[What the task requires]
Find the lines holding the string "dropdown" in the data, then copy all of them.

[Information given]
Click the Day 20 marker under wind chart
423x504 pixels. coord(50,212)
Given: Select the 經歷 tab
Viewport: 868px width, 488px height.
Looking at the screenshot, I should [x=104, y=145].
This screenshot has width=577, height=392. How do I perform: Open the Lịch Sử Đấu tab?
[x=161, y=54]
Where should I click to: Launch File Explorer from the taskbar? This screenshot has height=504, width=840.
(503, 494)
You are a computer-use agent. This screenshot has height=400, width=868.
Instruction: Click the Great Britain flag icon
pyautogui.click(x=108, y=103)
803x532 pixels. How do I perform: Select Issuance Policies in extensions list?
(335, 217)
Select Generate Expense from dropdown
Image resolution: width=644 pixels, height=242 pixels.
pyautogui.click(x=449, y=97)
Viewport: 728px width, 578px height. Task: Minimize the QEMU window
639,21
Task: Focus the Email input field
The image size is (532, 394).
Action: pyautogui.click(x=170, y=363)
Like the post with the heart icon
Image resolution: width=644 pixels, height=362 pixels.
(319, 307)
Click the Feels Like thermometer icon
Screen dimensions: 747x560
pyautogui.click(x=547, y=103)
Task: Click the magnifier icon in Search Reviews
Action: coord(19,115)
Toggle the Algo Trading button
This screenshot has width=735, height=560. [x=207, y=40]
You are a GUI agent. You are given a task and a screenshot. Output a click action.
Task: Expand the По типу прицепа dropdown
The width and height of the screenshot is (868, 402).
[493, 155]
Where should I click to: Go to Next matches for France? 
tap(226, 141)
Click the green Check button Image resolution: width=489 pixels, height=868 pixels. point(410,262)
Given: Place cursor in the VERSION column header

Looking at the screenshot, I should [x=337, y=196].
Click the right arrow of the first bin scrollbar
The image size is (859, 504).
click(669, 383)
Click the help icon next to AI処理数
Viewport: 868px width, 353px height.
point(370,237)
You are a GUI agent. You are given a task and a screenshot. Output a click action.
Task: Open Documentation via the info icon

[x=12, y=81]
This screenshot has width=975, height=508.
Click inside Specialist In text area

[Reply]
Select Generate Expense from dropdown
Task: Expand the По типу прицепа dropdown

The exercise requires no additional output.